:: RECORDS TO PROCESS ::

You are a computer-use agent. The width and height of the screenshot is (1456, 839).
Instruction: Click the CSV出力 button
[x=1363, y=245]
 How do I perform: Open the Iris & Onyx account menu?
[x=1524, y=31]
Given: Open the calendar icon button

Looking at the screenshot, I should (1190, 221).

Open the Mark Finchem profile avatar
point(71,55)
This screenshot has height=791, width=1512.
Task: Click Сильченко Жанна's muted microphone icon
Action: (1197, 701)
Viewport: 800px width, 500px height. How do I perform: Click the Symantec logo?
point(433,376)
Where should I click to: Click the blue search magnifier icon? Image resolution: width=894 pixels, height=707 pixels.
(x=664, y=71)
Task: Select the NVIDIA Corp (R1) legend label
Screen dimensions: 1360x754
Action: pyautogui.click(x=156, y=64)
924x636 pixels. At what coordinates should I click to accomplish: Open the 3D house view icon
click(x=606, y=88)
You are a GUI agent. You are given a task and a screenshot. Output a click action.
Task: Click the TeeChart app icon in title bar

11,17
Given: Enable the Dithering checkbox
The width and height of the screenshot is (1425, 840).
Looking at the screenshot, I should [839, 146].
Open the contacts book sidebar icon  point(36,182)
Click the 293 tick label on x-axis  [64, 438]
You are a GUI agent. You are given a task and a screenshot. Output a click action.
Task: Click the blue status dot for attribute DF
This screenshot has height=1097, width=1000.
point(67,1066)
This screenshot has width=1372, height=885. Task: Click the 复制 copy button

:::

THE PROBLEM ▸
Please reproduce the listing verbatim from the line with "Given: Open the calendar icon button" to the line with "click(x=606, y=88)", both included.

TASK RESULT ▸
Given: Open the calendar icon button

Looking at the screenshot, I should (1190, 221).

Open the Mark Finchem profile avatar
point(71,55)
This screenshot has height=791, width=1512.
Task: Click Сильченко Жанна's muted microphone icon
Action: (1197, 701)
Viewport: 800px width, 500px height. How do I perform: Click the Symantec logo?
point(433,376)
Where should I click to: Click the blue search magnifier icon? Image resolution: width=894 pixels, height=707 pixels.
(x=664, y=71)
Task: Select the NVIDIA Corp (R1) legend label
Screen dimensions: 1360x754
Action: pyautogui.click(x=156, y=64)
924x636 pixels. At what coordinates should I click to accomplish: Open the 3D house view icon
click(x=606, y=88)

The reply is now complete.